As you look at the jacket and title of Ian Halperin and Max Wallace's book "Who Killed Kurt Cobain?" you may find yourself perplexed: Aren't the victim and perpetrator one and the same? Finish the book and you may not be so sure.
In April 1994, Cobain - the lead singer-guitarist-songwriter of Nirvana - died of what, officially, was ruled a self-inflicted shotgun blast to the head.
But Halperin and Wallace, two Canadian journalists, assemble a patchwork of evidence that suggests - but does not state - otherwise.
It is a strange journey, and the boat of evidence has more than a few holes in it. It's not helped by fairly pedestrian writing and an inability to explain what made Cobain so important and Nirvana so good.
To be sure, the authors do not offer, nor do they claim to have, any evidence implicating Courtney Love, Cobain's widow, or anyone else in foul play. This is a book about suspicion, implication, possibility. They write that their intent is, simply, to get the case reopened. It might prove interesting if it were.
- By Jim Sullivan
The Boston Globe
`Another Season'
By Gene Stallings
Broadway; $12.
New in paperback is this memoir by the former coach of what were then Phoenix Cardinals. It combines the story of Stallings' coaching career - Bill Bidwill fired him before his contract expired, and he ended up at the University of Alabama, where his team won the 1992 national championship - and that of raising his son, John Mark Stallings, who was born in 1962 with Down syndrome and a heart defect.
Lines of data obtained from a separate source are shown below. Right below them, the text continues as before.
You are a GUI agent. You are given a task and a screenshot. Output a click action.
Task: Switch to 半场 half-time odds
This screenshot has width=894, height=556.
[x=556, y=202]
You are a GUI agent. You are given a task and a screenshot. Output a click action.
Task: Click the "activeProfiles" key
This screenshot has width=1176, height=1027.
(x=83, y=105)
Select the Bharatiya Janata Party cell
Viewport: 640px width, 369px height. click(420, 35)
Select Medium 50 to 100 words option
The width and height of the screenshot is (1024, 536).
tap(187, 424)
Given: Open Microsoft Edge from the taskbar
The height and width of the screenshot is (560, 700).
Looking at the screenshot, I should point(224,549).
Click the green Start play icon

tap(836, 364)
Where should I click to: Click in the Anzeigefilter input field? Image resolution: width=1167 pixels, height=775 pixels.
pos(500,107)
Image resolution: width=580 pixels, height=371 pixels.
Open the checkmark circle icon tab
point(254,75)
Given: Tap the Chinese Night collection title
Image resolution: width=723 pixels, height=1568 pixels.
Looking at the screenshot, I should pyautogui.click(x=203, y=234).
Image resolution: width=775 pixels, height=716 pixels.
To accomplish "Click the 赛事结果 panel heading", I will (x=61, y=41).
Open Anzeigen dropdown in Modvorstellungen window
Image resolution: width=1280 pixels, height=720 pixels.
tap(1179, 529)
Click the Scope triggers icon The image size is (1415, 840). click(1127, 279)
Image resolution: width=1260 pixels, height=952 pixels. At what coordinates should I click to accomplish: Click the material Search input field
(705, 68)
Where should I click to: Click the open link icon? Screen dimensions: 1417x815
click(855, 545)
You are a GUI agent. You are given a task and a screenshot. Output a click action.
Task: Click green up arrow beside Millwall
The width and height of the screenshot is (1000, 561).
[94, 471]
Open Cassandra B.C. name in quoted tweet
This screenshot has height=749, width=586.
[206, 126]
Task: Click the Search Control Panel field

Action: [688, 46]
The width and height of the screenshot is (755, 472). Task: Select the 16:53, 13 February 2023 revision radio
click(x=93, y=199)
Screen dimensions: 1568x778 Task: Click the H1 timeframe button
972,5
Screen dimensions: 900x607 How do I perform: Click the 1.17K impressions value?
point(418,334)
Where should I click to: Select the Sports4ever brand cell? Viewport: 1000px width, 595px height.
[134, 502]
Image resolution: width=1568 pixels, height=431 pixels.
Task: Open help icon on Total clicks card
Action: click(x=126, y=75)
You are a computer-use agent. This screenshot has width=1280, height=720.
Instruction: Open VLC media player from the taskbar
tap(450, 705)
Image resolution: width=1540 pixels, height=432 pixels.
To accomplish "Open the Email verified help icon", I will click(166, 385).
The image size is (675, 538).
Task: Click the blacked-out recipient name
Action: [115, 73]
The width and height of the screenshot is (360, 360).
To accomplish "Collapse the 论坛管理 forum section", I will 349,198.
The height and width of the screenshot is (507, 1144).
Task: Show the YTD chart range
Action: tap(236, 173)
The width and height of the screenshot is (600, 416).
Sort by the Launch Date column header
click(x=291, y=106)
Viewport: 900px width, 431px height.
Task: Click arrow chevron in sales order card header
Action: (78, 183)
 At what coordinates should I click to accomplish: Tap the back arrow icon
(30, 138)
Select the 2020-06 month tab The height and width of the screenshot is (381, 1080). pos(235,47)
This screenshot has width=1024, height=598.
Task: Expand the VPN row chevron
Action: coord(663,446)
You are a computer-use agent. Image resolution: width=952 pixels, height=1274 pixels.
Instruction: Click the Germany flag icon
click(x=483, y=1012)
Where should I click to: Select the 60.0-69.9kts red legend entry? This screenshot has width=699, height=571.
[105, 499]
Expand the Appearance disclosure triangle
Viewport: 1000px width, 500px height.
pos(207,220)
There was little information about Down syndrome available in those days, and Stallings and his wife, Ruth Ann, stumbled through John's early years, bewildered and isolated. But they had decided, Stallings says, that Johnny was "what God gave us, and we were going to do everything we could to make his life as happy as we could." His book is full of the worries, disappointments and ultimate joys of raising a special boy.
- By Anne Stephenson
The Arizona Republic
`The Most Wanted
By Jacquelyn Mitchard
Viking; $24.95; 407 pages.
Jacquelyn Mitchard has to be one of the luckiest writers alive. Her freshman novel, "The Deep End of the Ocean," launched Oprah Winfrey's book club in 1996.
Oprah's championing of the book - about a family's pain when their son disappears from a crowded hotel lobby - vaulted it to the bestseller lists and made a celebrity of Mitchard. Even so, the book's success said more about the power of Oprah than it did about Mitchard's abilities as an author. "Deep End" was a laborious read.
Mitchard, however, has given readers a better idea of her writing talents with her second novel, "The Most Wanted," a much more authentic and human account of love and maternal instinct.